Why would I care about someone else’s fairy tale about eternal punishments? It’s a fairy tale, right? A fairy tale does me no harm. If some people want to believe a fairy tale and reinforce this belief among other believers, how do these beliefs harm me? The believers regulate their own behavior this way, not mine. Why would I care how they regulate it? If their belief affects their voluntary interaction with me, I respond to their actions, not to their beliefs. If one person wants to prohibit my choices for “secular” reasons, to protect my health for example, while another wants to prohibit the same choice to protect my mythical, immortal soul, how does the motivation affect me? Either of these people may freely associate with persons choosing as they prefer and disassociate from me, and the effect on me is the same regardless.
If by “church” you’re referring to those organizations with “501c3” tax favoritism, you’ll need to consider them equal as far as the science of rulership is concerned. Both are set up to engineer your and my brains to favor collectivism and to quash individualism.
On the other hand, there are thousands upon thousands of groups of individuals who fall under a category commonly referred to as “churches” who make no concordat with that evil phenomenon we call “The State“. Most in my part of the world lay claim for their beliefs in a Hebrew Book called “the-holy-bible” (which is anarchist from stem to stern, regardless of what you choose to believe).
A strange phenomenon, that incestuous relationship between church and state. Sam
State. Church without the state, is just a voluntary society.

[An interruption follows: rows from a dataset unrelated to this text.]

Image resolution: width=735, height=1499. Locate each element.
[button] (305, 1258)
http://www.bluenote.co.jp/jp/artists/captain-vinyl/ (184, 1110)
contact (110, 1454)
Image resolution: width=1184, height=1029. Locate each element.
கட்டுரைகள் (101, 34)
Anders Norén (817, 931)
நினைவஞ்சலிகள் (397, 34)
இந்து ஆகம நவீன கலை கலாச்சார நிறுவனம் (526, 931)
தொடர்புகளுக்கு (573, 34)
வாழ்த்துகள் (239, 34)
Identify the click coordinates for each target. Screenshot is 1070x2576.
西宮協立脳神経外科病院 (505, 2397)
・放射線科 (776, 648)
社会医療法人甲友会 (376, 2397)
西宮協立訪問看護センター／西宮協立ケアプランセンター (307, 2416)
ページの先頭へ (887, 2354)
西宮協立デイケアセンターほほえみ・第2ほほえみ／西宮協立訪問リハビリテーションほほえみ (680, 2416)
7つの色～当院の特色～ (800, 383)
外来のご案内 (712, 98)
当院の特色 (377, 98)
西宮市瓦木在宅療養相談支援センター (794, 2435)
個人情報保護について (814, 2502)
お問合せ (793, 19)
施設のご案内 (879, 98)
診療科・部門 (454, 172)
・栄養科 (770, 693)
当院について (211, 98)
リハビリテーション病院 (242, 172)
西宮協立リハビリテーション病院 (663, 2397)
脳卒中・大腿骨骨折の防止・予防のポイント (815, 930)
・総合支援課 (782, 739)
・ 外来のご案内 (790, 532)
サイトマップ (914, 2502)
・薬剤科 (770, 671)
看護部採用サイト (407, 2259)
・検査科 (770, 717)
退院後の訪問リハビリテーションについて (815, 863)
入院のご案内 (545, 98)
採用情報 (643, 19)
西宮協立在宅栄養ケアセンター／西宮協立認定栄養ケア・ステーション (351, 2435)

Church combined with a state, equates to horrible oppression and atrocities. State plus anything, equals horrible.
I’d say door number 3: People. Specifically the ones wielding power in order to obtain more power.
The state and organized religion(s) are mere symptoms of the underlying problem.
I had to face this head on when I was looking for a proper school for my kid.
I realized that I could cure any religious notions he may encounter at a school far easier than I could, statist ones.